Les tracteurs sont déjà à l'œuvre dans le vignoble bordelais depuis le printemps dernier pour arracher et brûler des vignes. 8.000 hectares devraient disparaître dès cette année dans le cadre du plan d'arrachage financé par l'Etat et l'interprofession des vins de Bordeaux et validé par Bruxelles l'an dernier. Mais au total, les vignerons girondins devraient arracher autour de 20.000 voire 30.000 hectares en deux ans sur un total d'environ 100.000 hectares pour le premier vignoble AOC de France. Un véritable changement d'époque pour s'adapter à la baisse continue de la consommation qui frappe aussi d'autres vignobles tricolores comme à Cognac, dans le Languedoc et les Côtes du Rhône où le sujet est désormais aussi sur la table.
Pour accompagner la filière, la Commission européenne vient d'approuver « un régime d'aides français d'un montant de 120 millions d'euros visant à soutenir les viticulteurs dans le contexte de la guerre menée par la Russie contre l'Ukraine ». L'aide prendra la forme de subventions directes aux exploitations viticoles qui devront s'engager à arracher définitivement les parcelles concernées, précise Bruxelles.
La guerre en Ukraine a affecté les viticulteurs français en raison notamment de la pénurie des bouteilles en verre fabriquées par des usines ukrainiennes qui ont fermé, l'augmentation des coûts de la production et des perturbations des chaînes d'approvisionnement. Ces éléments se sont ajoutés dans certains bassins de production viticole au désamour croissant pour le vin rouge, aux difficultés d'exportation vers la Chine et les États-Unis, au Covid-19 et à l'inflation.

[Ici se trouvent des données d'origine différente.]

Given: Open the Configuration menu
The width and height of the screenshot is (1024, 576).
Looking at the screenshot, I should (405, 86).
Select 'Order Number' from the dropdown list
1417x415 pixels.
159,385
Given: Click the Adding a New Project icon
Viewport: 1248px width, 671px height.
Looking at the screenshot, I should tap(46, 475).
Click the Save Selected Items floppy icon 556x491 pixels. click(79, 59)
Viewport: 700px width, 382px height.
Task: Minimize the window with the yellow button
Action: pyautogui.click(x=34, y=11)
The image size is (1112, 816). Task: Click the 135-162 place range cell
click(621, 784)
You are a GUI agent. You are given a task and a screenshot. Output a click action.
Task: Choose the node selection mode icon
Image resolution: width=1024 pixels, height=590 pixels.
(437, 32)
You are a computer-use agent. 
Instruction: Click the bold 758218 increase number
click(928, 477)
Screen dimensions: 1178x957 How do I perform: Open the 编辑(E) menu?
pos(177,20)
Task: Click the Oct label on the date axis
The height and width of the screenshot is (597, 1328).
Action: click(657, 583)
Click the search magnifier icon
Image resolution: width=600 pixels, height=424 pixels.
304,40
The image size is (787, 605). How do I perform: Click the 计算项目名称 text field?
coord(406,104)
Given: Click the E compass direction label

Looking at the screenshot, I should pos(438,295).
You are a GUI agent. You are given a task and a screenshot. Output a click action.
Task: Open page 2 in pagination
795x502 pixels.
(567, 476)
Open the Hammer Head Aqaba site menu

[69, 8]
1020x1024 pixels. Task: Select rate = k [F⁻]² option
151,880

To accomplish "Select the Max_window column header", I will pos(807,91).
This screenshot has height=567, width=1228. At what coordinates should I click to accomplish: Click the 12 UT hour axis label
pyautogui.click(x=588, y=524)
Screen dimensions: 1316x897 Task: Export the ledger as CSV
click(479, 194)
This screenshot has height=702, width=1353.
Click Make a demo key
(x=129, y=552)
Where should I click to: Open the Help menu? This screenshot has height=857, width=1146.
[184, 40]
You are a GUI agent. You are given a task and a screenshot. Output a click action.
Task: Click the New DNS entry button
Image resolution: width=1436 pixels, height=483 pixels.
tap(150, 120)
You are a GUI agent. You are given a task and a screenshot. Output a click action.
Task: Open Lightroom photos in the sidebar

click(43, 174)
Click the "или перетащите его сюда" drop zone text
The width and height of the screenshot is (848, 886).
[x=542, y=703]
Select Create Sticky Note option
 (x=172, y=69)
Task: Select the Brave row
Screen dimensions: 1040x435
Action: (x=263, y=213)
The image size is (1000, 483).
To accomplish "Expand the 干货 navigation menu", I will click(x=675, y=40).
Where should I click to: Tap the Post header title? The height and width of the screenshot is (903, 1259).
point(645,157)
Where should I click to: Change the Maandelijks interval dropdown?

Résultat : la France, actuellement premier producteur mondial de vin avec 48 millions d'hectolitres en 2023, connaît un déséquilibre entre l'offre et la demande. Au total, de 60.000 à 100.000 hectares en France, selon les estimations, pourraient faire l'objet d'un arrachage d'ici la fin 2025. En 60 ans, la consommation de vin des Français a chuté de 70 %, passant de plus de 120 litres par an et par habitant en 1960 à moins de 40 litres en 2020. Ce phénomène de déconsommation touche particulièrement les nouvelles générations et le vin rouge.